Roman Catholic Church in Norway - From Reformation Till 1843

From Reformation Till 1843

The Lutheran Reformation in Norway lasted from 1526 to 1536. Catholic Church property and the personal property of Catholic priests was confiscated by the Crown. Catholic priests were exiled and imprisoned unless they submitted to conversion to the Danish king's faith. Bishop Jon Arason of Holar, executed in 1550, was the last Catholic bishop of Iceland (until the establishment of the Diocese of Reykjavik in 1923). The Bishop of Hamar from 1513 to 1537, Mogens Lauritsson, was imprisoned until his death in 1542.

Many traditions from the Catholic Middle Ages continued for centuries more. In the late 18th century and into the 19th century, a strict and puritan interpretation of the Lutheran faith, inspired by the preacher Hans Nielsen Hauge, spread through Norway, and popular religious practices turned more purely Lutheran.

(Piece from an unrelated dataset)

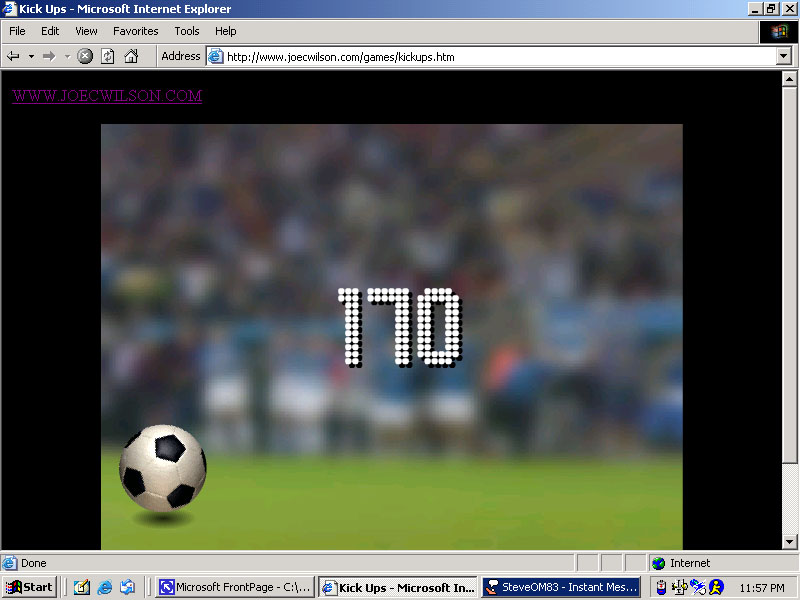Image resolution: width=800 pixels, height=600 pixels.
Task: Open SteveOM83 Instant Message window
Action: pos(560,587)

The Catholic Church per se, however, was not allowed to operate in Norway between 1537 and 1843, and throughout most of this period, Catholic priests faced execution. In 1582 the scattered Catholics in Norway and elsewhere in Northern Europe were placed under the jurisdiction of a papal nuncio in Cologne, however, with threatening punishment Catholic pastoring could not materialise. In the late 16th century, a few incidents of crypto-Catholicism occurred within the Lutheran Church of Norway.

The Congregation for the Propagation of the Faith, on its establishment in 1622, took charge of the vast Northern European missionary field, which - at its third session - it divided among the nuncio of Brussels (for the Catholics in Denmark and Norway), the nuncio at Cologne (much of Northern Germany) and the nuncio to Poland (Finland, Mecklenburg, and Sweden).

In 1688 Norway became part of the Apostolic Vicariate of the Nordic Missions. The Paderborn bishops functioned as administrators of the apostolic vicariate. Christiania (Oslo) had an illegal but tolerated Catholic congregation in the 1790s. Rests of Roman Catholic faith survived in remote parts of the Kingdom until approximately 1800.

In 1834 the Catholic missions in Norway became part of the Apostolic Vicariate of Sweden, seated in the Swedish capital Stockholm. In 1843 the Norwegian Parliament passed a religious tolerance act providing for limited religious freedom and allowing for legal non-Lutheran public religious services for the first time since the Reformation.